═════ RECORDS SUPPLIED
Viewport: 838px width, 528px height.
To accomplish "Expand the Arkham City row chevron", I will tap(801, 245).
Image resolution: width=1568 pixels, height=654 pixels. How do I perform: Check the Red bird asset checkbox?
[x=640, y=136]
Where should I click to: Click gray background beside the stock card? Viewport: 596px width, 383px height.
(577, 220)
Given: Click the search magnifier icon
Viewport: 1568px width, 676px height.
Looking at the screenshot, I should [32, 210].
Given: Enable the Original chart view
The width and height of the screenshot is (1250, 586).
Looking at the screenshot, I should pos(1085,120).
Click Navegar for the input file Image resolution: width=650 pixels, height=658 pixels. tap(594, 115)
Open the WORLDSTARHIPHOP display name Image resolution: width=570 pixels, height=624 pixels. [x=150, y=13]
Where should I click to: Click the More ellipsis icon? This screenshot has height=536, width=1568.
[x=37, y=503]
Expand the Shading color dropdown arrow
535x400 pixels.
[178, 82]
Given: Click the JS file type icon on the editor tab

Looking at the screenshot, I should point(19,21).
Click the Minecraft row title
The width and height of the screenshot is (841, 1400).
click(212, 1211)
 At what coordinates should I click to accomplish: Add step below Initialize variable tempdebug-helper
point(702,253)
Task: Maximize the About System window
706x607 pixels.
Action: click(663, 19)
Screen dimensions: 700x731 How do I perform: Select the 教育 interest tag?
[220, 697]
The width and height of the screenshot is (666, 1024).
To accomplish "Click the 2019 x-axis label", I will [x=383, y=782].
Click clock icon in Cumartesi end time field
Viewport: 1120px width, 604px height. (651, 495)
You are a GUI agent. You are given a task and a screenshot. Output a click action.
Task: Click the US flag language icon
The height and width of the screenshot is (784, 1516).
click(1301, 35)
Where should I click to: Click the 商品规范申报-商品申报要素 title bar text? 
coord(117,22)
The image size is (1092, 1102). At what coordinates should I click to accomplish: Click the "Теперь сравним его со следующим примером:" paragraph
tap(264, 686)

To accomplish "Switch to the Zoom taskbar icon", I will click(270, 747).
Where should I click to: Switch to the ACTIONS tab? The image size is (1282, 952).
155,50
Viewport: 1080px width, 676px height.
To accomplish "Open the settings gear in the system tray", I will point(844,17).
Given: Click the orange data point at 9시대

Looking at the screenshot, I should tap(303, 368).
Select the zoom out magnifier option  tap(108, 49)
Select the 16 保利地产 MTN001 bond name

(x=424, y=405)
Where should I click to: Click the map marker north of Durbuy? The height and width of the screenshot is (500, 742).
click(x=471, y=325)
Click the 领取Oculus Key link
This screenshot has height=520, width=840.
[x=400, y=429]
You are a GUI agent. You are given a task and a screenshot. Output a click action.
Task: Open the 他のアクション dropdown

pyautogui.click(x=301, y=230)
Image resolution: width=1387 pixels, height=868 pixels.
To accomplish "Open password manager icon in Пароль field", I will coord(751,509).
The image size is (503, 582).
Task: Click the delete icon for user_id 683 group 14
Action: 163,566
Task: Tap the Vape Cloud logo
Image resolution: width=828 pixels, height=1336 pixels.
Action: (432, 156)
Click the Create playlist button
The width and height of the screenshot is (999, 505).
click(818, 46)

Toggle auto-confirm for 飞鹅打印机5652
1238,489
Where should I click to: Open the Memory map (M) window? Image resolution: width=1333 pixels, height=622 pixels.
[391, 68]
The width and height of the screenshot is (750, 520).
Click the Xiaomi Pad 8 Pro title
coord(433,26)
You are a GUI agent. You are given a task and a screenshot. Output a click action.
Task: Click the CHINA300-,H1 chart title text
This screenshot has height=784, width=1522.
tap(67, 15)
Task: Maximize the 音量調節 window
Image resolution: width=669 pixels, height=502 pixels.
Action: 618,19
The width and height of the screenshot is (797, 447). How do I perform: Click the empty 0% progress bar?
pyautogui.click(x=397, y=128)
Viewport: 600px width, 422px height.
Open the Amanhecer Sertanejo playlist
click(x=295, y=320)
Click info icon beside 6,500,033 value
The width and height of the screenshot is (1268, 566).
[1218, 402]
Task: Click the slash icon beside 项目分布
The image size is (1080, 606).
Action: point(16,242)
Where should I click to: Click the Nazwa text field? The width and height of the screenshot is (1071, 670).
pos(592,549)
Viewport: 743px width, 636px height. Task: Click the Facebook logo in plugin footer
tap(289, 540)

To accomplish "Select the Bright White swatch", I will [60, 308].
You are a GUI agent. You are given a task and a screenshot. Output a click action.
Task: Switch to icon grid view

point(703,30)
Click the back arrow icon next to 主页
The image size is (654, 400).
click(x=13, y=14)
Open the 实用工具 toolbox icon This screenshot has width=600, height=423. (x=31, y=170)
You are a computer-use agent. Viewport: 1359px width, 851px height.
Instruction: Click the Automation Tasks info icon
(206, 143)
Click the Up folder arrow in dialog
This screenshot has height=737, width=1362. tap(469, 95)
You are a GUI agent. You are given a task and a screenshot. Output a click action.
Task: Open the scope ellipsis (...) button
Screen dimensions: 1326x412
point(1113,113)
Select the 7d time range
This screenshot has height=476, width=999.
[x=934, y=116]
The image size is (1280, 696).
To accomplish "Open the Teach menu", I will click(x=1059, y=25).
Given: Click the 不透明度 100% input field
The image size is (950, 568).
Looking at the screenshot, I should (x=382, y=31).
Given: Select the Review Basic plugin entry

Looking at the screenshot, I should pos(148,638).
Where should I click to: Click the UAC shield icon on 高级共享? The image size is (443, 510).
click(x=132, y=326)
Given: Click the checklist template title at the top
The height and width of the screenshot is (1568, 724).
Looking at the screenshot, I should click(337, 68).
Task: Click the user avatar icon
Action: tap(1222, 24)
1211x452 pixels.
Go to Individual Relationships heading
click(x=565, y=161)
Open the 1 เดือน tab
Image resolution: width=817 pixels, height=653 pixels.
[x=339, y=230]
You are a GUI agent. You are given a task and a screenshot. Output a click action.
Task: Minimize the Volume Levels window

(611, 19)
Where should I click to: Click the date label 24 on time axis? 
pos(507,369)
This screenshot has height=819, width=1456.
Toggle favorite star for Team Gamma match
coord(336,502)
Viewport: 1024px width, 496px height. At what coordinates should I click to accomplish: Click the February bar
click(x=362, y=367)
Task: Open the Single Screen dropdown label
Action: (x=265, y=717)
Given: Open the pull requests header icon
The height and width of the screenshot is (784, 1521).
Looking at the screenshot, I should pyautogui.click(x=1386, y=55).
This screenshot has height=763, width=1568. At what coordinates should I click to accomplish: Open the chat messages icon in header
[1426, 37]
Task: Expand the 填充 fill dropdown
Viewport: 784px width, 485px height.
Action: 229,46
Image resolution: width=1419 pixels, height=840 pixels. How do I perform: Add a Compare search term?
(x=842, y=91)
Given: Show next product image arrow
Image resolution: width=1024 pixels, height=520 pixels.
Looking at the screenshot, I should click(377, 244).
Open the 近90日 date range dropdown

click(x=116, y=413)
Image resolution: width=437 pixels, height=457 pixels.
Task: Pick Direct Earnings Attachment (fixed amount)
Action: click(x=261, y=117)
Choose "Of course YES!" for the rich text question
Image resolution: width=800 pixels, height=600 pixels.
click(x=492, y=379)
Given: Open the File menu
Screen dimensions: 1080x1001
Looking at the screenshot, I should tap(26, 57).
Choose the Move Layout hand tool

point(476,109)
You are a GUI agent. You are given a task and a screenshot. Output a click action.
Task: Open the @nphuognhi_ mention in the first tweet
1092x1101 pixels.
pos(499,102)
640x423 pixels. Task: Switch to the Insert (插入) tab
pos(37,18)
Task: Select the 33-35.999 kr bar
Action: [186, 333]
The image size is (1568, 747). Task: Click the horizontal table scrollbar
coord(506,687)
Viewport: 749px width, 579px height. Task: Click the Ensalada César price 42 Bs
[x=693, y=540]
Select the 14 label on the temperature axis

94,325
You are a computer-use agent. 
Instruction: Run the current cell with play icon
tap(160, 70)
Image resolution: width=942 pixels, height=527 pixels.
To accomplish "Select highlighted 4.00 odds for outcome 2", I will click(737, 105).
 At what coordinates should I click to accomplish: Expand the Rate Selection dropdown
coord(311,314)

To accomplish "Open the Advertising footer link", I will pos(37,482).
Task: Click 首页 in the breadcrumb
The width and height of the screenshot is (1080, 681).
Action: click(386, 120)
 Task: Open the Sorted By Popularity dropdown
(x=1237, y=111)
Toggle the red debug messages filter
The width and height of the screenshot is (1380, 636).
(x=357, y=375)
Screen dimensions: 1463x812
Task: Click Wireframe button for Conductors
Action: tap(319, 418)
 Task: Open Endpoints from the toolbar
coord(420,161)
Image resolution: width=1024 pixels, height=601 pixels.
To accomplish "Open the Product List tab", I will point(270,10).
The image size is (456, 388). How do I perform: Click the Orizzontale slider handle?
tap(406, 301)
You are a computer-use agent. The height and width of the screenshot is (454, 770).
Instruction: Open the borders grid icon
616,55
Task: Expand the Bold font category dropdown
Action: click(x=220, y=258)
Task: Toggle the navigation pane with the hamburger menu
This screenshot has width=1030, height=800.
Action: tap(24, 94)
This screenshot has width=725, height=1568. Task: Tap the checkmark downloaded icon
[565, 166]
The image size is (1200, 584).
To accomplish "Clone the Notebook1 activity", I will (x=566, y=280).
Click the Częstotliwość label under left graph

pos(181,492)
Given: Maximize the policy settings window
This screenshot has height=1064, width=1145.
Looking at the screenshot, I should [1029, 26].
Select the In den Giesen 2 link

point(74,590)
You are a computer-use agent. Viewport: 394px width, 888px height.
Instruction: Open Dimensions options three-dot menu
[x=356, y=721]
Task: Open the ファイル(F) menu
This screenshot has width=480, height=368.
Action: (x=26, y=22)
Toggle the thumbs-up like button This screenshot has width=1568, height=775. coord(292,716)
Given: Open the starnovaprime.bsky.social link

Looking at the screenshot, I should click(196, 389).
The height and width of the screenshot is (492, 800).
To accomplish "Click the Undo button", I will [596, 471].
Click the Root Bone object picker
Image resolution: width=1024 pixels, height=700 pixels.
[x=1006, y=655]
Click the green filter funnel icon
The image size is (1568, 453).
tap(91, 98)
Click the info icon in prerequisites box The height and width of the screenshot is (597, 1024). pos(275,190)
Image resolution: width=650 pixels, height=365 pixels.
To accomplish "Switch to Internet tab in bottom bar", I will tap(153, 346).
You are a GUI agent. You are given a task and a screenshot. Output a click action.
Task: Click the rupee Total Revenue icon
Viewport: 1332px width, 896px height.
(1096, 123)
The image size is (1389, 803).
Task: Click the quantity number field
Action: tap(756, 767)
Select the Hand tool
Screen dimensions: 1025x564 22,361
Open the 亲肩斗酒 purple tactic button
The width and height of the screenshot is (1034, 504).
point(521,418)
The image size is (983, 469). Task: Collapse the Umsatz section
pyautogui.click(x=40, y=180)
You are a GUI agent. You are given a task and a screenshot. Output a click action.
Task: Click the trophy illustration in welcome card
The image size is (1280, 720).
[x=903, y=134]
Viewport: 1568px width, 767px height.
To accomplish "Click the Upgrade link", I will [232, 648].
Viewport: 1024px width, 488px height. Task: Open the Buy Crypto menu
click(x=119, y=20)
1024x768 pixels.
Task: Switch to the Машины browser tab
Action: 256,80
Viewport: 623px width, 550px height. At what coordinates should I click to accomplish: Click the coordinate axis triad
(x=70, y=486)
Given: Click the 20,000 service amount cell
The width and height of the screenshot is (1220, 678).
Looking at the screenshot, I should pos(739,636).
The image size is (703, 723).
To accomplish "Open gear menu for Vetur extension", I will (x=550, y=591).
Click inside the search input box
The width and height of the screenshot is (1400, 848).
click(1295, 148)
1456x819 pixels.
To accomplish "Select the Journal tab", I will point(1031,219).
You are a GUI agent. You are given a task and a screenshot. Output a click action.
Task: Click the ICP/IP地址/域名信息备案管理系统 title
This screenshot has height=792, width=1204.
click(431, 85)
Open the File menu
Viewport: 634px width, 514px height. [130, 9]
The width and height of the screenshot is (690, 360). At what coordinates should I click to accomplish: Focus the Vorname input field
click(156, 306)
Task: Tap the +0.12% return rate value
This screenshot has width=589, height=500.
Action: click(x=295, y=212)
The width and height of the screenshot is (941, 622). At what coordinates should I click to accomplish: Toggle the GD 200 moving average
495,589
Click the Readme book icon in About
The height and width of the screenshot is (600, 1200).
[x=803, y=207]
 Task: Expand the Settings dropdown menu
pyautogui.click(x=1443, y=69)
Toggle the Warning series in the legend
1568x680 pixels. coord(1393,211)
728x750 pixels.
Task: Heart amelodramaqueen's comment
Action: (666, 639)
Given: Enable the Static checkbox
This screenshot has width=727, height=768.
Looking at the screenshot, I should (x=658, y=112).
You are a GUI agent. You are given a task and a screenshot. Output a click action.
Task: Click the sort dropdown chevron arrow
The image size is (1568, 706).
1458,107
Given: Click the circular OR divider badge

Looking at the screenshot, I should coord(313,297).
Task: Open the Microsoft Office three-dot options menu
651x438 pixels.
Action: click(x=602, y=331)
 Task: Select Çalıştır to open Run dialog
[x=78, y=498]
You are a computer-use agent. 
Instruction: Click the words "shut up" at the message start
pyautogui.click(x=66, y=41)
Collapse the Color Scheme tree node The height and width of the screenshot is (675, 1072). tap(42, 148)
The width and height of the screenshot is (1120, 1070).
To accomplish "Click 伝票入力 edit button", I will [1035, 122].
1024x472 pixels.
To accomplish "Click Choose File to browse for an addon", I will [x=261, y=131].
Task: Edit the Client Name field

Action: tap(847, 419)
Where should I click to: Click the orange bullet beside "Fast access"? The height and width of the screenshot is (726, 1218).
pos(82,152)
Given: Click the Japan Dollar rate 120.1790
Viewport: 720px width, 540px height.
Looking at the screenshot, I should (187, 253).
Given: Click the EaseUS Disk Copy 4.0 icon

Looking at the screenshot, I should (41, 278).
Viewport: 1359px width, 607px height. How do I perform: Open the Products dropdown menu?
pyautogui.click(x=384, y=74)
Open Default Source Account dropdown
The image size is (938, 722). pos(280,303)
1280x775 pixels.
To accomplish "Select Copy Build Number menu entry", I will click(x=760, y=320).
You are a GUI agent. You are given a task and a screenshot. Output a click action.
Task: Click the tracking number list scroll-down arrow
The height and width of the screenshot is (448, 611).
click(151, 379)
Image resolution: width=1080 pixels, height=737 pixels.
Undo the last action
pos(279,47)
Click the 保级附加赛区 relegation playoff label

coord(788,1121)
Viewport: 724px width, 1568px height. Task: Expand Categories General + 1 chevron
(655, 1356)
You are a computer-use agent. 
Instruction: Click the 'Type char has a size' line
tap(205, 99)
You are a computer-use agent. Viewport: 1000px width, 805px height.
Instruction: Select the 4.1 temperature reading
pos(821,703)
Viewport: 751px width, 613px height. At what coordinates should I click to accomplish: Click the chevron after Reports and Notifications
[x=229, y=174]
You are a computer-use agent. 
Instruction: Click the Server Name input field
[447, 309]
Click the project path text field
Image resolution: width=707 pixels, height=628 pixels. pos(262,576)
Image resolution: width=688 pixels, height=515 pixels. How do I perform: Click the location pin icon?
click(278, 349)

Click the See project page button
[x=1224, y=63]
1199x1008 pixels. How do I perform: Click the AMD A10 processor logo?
══════════
YOUR OBJECTIVE: Copy only this part of the entries above: the line with "Toggle auto-confirm for 飞鹅打印机5652", the line with "The width and height of the screenshot is (750, 520).", and the lines between, all exactly as written.

REPLY:
Toggle auto-confirm for 飞鹅打印机5652
1238,489
Where should I click to: Open the Memory map (M) window? Image resolution: width=1333 pixels, height=622 pixels.
[391, 68]
The width and height of the screenshot is (750, 520).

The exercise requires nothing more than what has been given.